- _Given passage_
══════════

# Compton Scattering and Recoil Velocity

## Homework Statement

A photon of wavelength $\lambda_i = 200$ pm hits an electron at rest, and is scattered exactly backwards. Find the approximate recoil velocity v of the electron using momentum conservation.

## Homework Equations

Comptons Scattering:
$$\lambda_f = \lambda_i +\frac{h}{mc}(1-cos(\theta)$$

Momentum of photon:
$$p_\gamma = \frac{h}{\lambda}$$

Momentum conservation:
$$p_1+p_2 = p_1'+p_2'$$

## The Attempt at a Solution

Since it recoils exactly backwards, $\theta = \pi$, so $(1-cos(\theta) = 1-cos(\pi) = 2$.

══════════

- _Information provided_
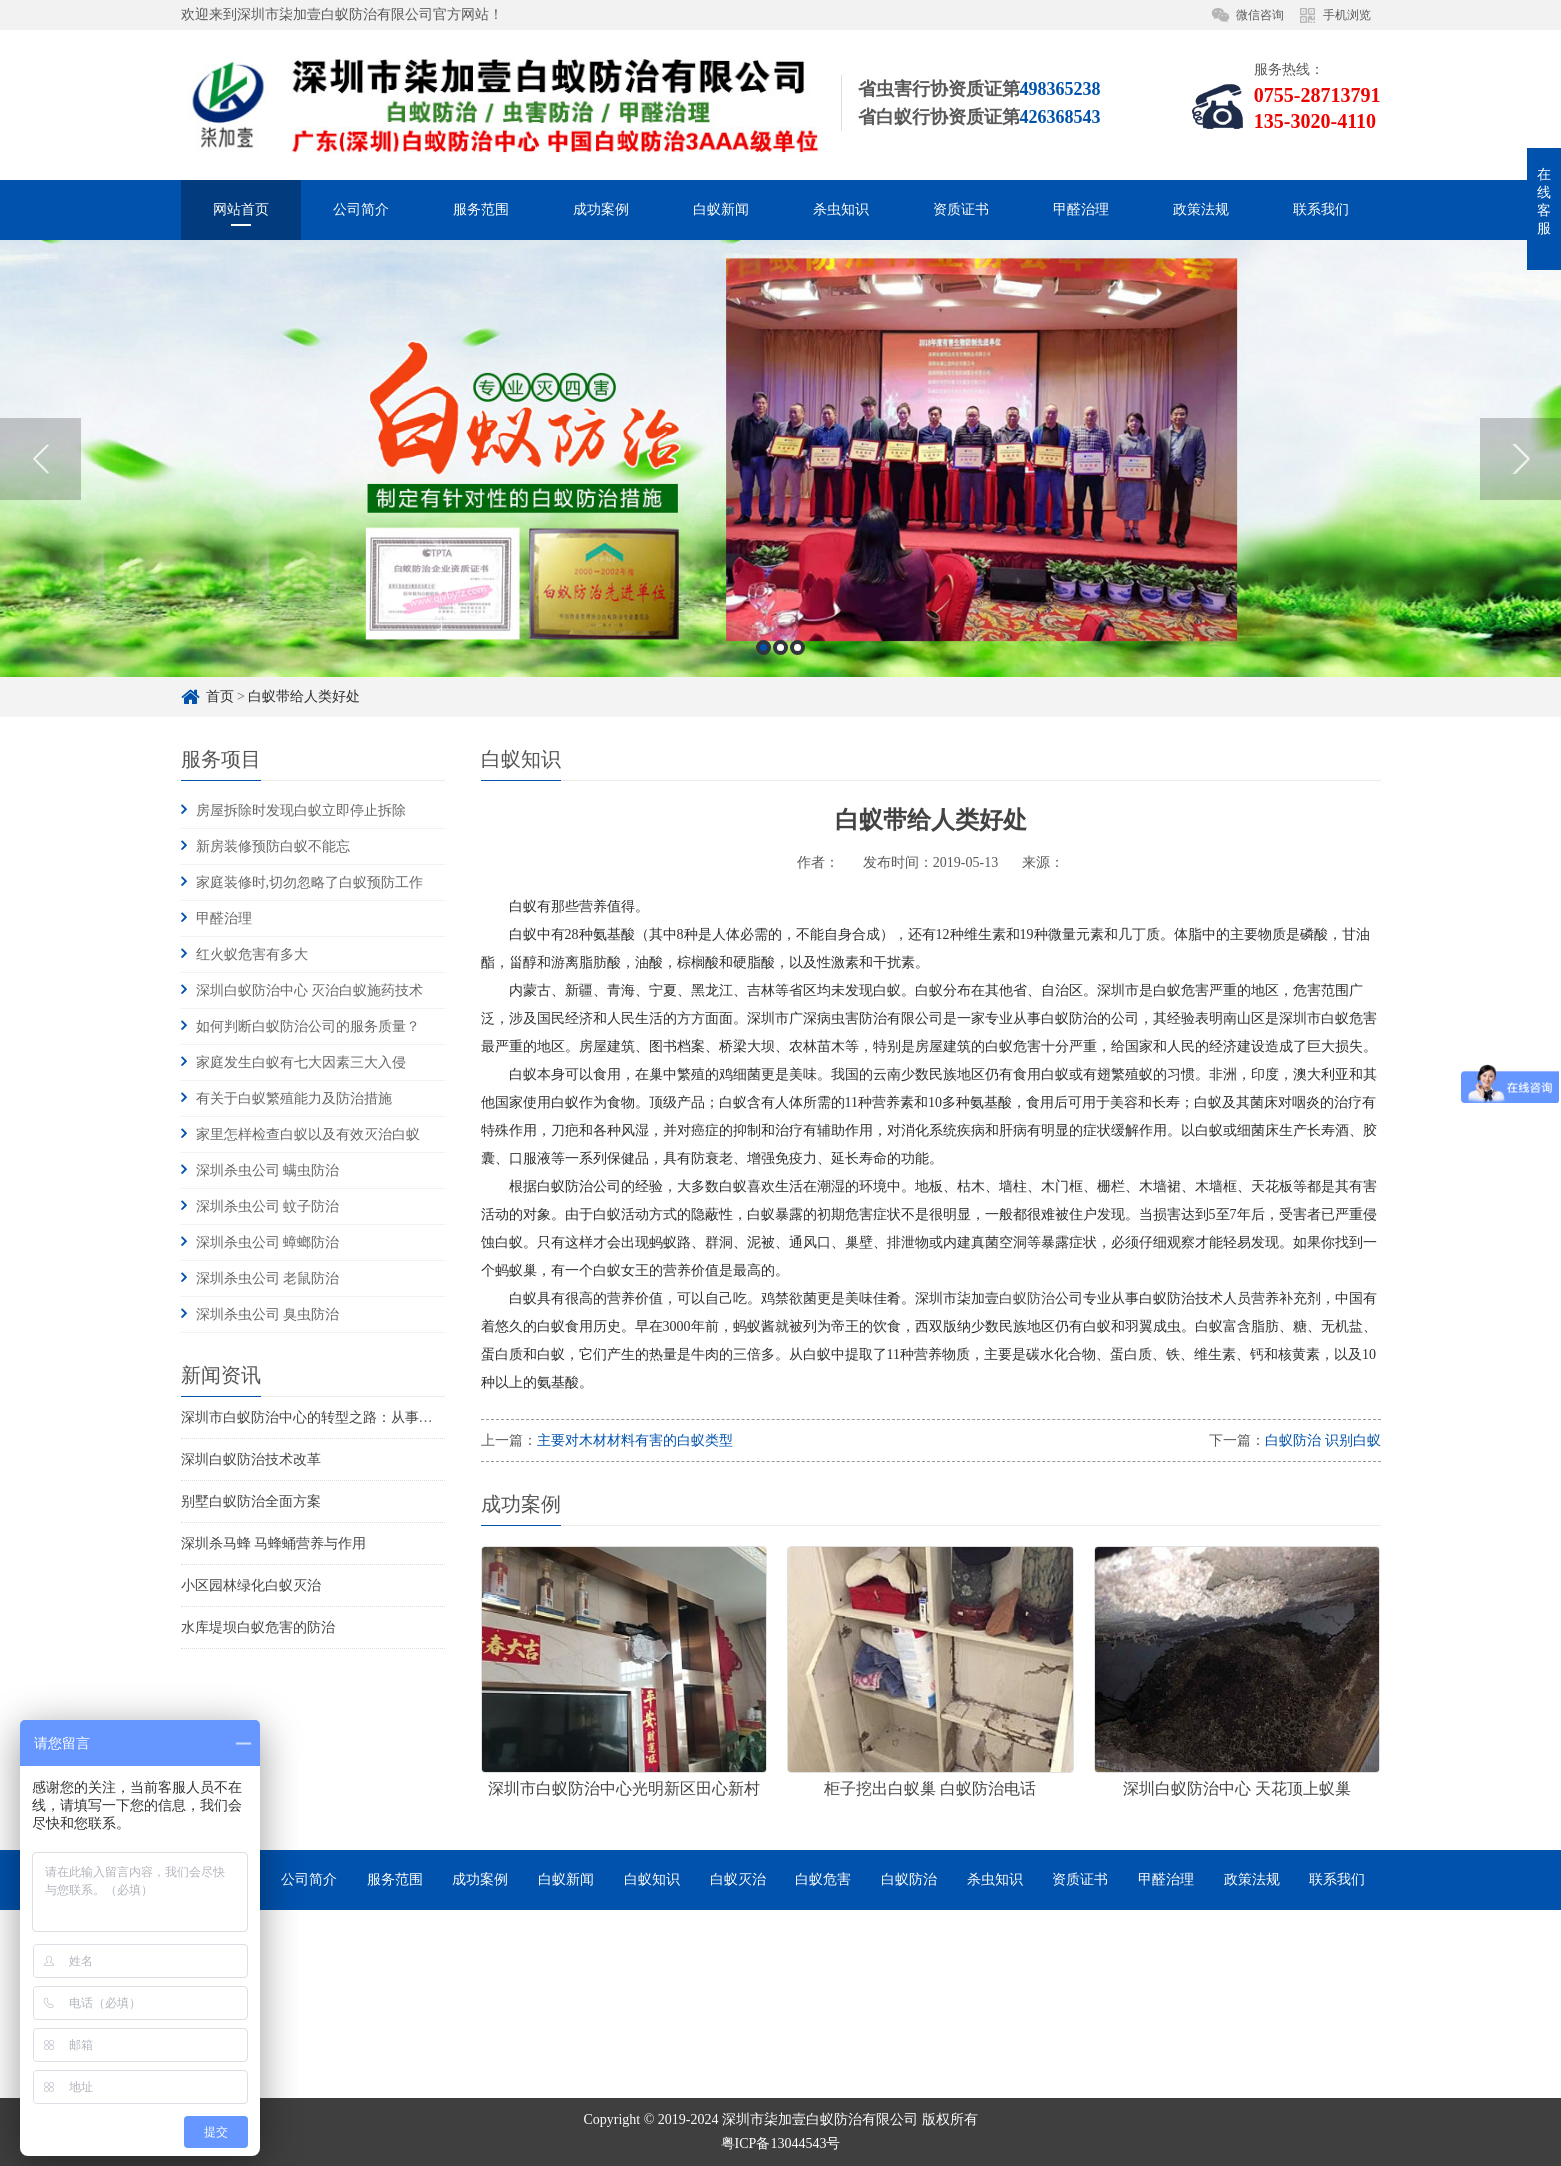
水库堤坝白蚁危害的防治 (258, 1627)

══════════

- _Stated exercise 1_
Write out the part of the Compton scattering post from "# Compton Scattering" to "using momentum conservation.".
- _Stated exercise 2_
Carry the Compton scattering homework post forward, starting after its final sentence.
The lines after the Compton scattering post are a separate set of material.

- _Right answer 1_
# Compton Scattering and Recoil Velocity

## Homework Statement

A photon of wavelength $\lambda_i = 200$ pm hits an electron at rest, and is scattered exactly backwards. Find the approximate recoil velocity v of the electron using momentum conservation.

- _Right answer 2_
So,
$$\lambda_f = \lambda_i +\frac{2\pi \hbar c}{mc^2}$$
Using $\hbar c = 197.33$ MeV fm, and $mc^2 = E_e = 937$ MeV,
$$\lambda_f = 200 pm + \frac{2*2\pi (197.33 MeV fm \frac{10^{-3} pm}{fm})}{937 MeV} = 200.001$$
So for the momentum,
$$p_\gamma = \frac{h}{\lambda_i} = \frac{2\pi\hbar}{\lambda_i}$$
and
$$p_\gamma' = -\frac{h}{\lambda_f} = -\frac{2\pi\hbar}{\lambda_f}$$
and for the electron, $p_e = 0$ and $p_e' = mv = \frac{mc^2}{c^2}v = \frac{E_e}{c^2}v$
Using conservation of momentum,
$$p_\gamma + p_e = p_\gamma' + p_e' \Rightarrow p_e' = p_\gamma - p_\gamma' \Rightarrow \frac{E_e}{c^2}v = \frac{2\pi\hbar}{\lambda_i} - (-\frac{2\pi\hbar}{\lambda_f}) = 2\pi\hbar(\frac{1}{\lambda_i}+\frac{1}{\lambda_f})$$
$$\Rightarrow v = \frac{2\pi\hbar c*c}{E_e}(\frac{1}{\lambda_i}+\frac{1}{\lambda_f})$$
Converting $\hbar c$ from MeV fm to MeV pm and plugging in all variables gave me $v = 3969.65 \frac{m}{s}$.

I have gone through trying to figure out what I did wrong. I though that I might need to use relativistic velocity; however, I found it negligible even with the largest answer choice.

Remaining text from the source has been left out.